Макеевна поставила горшок с кутьей на край могилы. Отошла к Даше, но молчать не решилась. Не ее это было дело: молчать. Стала утешать Дарью под монотонный звук Огурцовой молитвы.
- А душенька то ее уже отлетела. Точно тебе говорю. Когда домовину несли, я Торопку подменила...Домовина такая легкая, будто невесомая совсем.
Даша вдруг заплакала. Сзади злобно зашипел Торопка.
- Матушка! Матушка! Здесь становитесь...
Он потянул матушку к себе. Макеевна упиралась и гомонила по-тихому.
- Что деется, милые мои. Что деется? Совсем как в Четьи Миней писано. Глад и Мор обрушатся, когда чада на родителев рыкать начнут, аки львы камнесосущие.
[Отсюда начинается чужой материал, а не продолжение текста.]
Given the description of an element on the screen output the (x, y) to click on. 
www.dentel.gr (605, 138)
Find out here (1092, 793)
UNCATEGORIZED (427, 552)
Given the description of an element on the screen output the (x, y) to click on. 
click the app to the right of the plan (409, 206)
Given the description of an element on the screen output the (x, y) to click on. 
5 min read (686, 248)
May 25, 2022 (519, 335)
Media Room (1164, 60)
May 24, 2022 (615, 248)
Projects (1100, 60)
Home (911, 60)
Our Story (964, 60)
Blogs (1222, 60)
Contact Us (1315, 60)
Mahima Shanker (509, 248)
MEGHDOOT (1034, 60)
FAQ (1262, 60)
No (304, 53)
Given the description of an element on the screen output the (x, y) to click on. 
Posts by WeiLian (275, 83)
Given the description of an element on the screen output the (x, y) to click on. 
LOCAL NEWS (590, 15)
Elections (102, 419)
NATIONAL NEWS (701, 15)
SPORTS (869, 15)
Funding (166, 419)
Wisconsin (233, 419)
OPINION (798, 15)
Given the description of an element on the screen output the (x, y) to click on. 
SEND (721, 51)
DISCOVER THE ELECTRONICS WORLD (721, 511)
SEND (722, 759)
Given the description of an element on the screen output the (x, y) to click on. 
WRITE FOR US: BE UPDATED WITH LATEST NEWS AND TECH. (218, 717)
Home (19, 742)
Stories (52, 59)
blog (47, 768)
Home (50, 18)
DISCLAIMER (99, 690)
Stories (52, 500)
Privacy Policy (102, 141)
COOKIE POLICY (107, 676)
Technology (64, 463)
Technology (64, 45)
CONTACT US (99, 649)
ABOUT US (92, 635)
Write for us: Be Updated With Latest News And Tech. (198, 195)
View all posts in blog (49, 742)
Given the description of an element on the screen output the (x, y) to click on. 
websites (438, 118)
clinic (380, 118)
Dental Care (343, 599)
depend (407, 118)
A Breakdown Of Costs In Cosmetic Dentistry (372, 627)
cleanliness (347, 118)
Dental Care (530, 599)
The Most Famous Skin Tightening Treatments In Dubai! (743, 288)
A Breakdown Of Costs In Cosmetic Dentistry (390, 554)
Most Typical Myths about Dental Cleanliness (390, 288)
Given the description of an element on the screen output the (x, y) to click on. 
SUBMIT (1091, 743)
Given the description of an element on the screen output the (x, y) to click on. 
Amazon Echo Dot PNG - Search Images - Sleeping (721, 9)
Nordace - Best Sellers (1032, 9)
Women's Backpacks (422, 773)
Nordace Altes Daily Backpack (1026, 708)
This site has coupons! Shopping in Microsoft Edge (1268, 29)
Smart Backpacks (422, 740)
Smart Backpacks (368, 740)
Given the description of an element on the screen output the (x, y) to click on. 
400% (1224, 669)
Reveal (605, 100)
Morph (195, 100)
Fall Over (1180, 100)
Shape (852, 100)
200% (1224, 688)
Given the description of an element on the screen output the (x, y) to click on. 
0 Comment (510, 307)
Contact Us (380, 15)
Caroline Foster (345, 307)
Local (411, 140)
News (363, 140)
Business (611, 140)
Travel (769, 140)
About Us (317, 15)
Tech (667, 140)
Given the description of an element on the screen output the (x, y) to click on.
Поп Огурец торопливо перекрестился. Свернул молитву.
- Все...Нет моей мочи...
- Заканчивать, отец? - спросил Рыбка.
Поп Огурец не ответил, прошел мимо. Каракут и Рыбка на веревках спустили домовину и стали закапывать могилу. За Огурцом пошла Даша, а за ней Торопка. Макеевна отбилась от сына и смотрела, как работают Каракут и Рыбка.
- Ось, мамо. - сказал Рыбка. - К чертям тебя надо определить.
- Чего это?
- А чтоб им жизнь не медовой была.
- Торопка...Торопка... Ты гляди как матерю твою законную Афанаил Чубатый склоняет.
Торопка сделал вид, что не услышал. Он поспешил дальше. Казаки быстро забросали могилу, воткнули в изголовье деревянный крест и ушли, закинув заступы на плечи. Макеевна сидела и рассказывала новенькому рыжему холмику.
- Прощай, Устиньюшка...Черное ты дело сделала...- Макеевна воровато оглянулась.- Прости меня, Боже...Но как есть правильное. Нельзя было твоему Дорофею жить. Нельзя. Пусть там адские мыши сердце ему изгрызут. А тебе всего хорошего. Светлая ты была бабочка. Светлая. Но за шитье свое не по совести брала...А соседка твоя Кулина Гусиная Ножка...
- Матушка! - Торопка кричал ей через все кладбище. Макеевна торопливо перекрестилась. Погладила влажную землю и забрала с собой горшок с кутьей.